━━━━━ Excerpted passage

The latest Bureau of Labor Statistics (BLS) data for February finds that about ten million Americans are unemployed, 6.9 million are out of the labor force entirely and 6.1 million remain underemployed, but all want full-time work with competitive wages and good benefits.

Of the ten million Americans unemployed, 4.1 million have been jobless for 27 weeks or more. Nearly 14 percent of those counted as unemployed by BLS are teenagers, 9.9 percent are black Americans, 8.5 percent are Hispanic, and 5.6 million are white Americans.

As the economy reopens, federal enhancements to unemployment insurance could create temporary labor shortages because of the potential for workers to get more in benefits than they would earn in wages.

The jobless data, though, reveals the extent to which claims of a shortage of labor are widely oversold by big business and corporate interests who have consistently asked for increases to legal immigration levels.

━━━━━━━━━━
━━━━━ Provided records

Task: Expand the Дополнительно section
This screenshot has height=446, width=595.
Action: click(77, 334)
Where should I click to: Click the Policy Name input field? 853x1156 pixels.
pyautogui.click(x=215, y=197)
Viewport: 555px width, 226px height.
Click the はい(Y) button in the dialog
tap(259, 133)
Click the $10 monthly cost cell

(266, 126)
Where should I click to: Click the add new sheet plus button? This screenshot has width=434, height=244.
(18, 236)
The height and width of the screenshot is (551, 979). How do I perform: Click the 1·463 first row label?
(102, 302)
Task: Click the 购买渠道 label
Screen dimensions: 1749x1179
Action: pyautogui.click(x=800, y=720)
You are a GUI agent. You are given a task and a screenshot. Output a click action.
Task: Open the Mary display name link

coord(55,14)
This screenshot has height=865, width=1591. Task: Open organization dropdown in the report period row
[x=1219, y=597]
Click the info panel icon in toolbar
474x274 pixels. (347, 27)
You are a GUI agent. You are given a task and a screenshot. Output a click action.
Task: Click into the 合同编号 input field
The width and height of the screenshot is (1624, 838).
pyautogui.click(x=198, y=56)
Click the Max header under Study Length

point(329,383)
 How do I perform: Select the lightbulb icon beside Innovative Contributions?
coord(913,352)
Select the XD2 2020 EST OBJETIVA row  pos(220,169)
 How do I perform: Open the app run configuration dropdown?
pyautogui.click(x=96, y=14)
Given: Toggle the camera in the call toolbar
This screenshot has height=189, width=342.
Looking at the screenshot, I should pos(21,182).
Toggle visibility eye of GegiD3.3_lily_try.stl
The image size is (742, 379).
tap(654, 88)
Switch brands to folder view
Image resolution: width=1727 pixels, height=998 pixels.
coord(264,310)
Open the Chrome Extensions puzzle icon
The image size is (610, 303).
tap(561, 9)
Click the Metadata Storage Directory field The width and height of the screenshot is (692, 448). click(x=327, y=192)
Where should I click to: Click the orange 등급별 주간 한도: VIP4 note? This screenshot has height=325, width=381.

━━━━━━━━━━

Tasks to complete:
(A) Answer these questions using the text on February unemployment data:
(i) How many Americans are out of the labor force entirely?
(ii) How many of the unemployed have been jobless for 27 weeks or more?
(iii) What could create temporary labor shortages as the economy reopens?
(B) Continue the text on February unemployment data and claims of a labor shortage, picking up after its last sentence.

Task-by-task results:
(A)
(i) 6.9 million
(ii) 4.1 million
(iii) Federal enhancements to unemployment insurance

(B)
The Biden administration, despite facing a continued unemployment crisis, has sought to increase overall immigration levels to the U.S. and pack the labor market with more foreign workers. In his most recent move, Biden lifted a Trump-era executive order that slowed down certain green card categories to decrease foreign competition in the labor market.

Likewise, the Biden administration has released into the U.S. more than a thousand migrants enrolled in the now-defunct Remain in Mexico program in just two weeks. Those who are adults will be able to apply for work permits to take jobs in the economy.

Already, current immigration levels put downward pressure on U.S. wages while redistributing about $500 billion in wealth away from America’s working and middle class and towards employers and new arrivals, research by the National Academies of Sciences, Engineering and Medicine has found.

Similarly, peer-reviewed research by economist Christoph Albert acknowledges that “as immigrants accept lower wages, they are preferably chosen by firms and therefore have higher job finding rates than natives, consistent with evidence found in U.S. data.” Albert’s research also finds that immigration “raises competition” for native-born Americans in the labor market.

Americans overwhelmingly support decreasing overall immigration to the U.S., recent surveys have found. The latest Rasmussen Reports survey showed that nearly seven-in-ten likely voters support mandatory E-Verify to ban illegal hiring, 73 percent support reducing legal immigration levels, and 64 percent said businesses should recruit Americans for jobs rather than importing foreign workers.